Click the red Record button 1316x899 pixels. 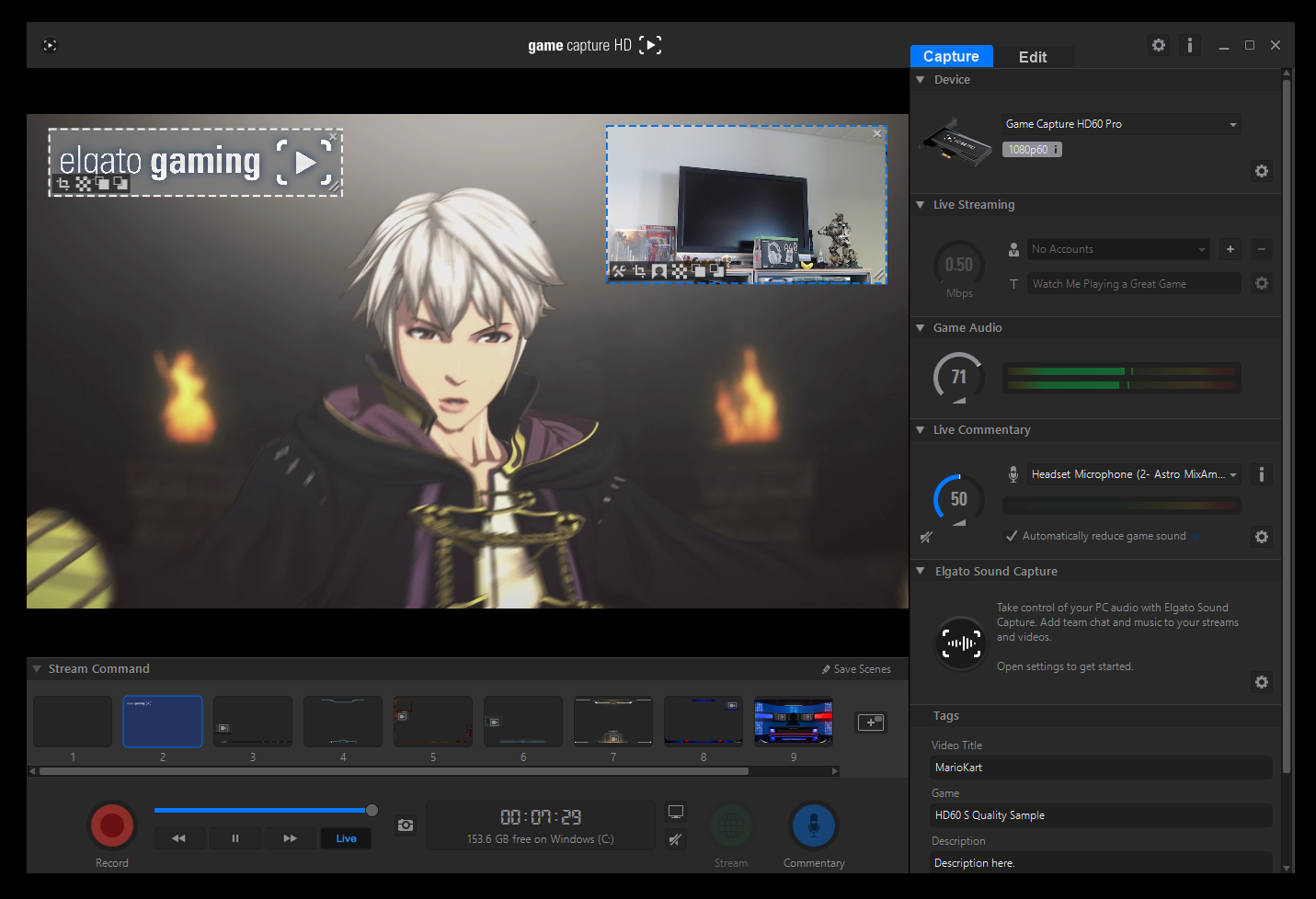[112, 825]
════════════════════
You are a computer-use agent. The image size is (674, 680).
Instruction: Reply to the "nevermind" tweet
════════════════════
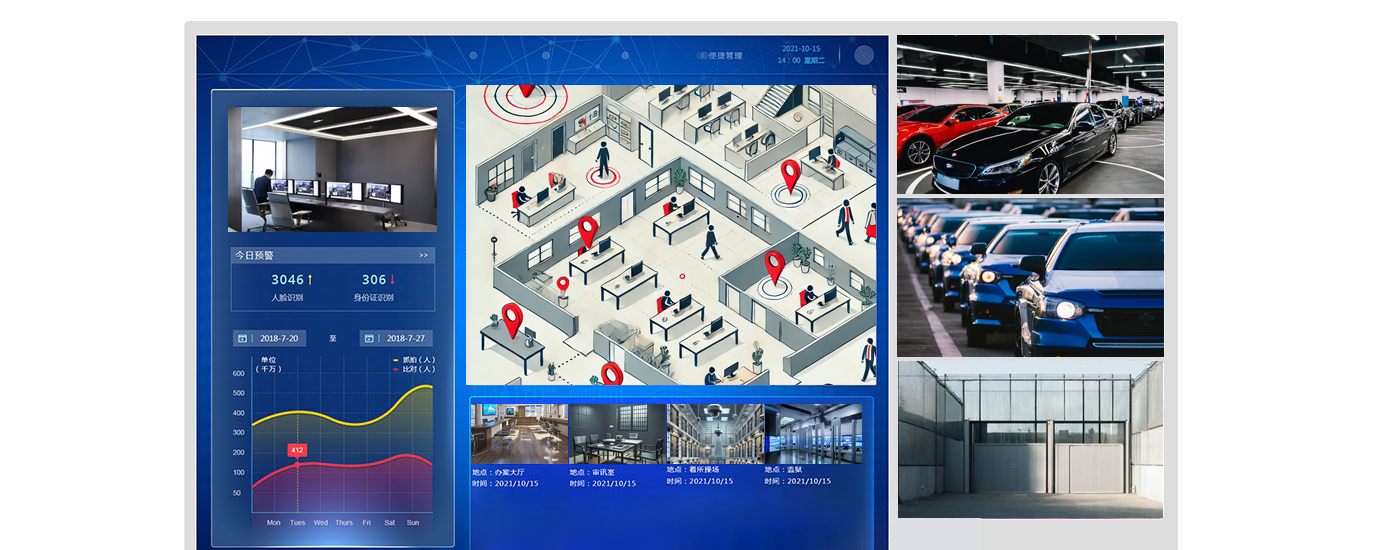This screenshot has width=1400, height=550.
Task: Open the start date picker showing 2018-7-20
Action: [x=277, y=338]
════════════════════
[Exercise aim]:
Reproduce the lines of the entries above from the one with "You are a computer-use" to the one with "Instruction: Reply to", both included, exactly and without any other line.

[Exercise result]:
You are a computer-use agent. The image size is (674, 680).
Instruction: Reply to the "nevermind" tweet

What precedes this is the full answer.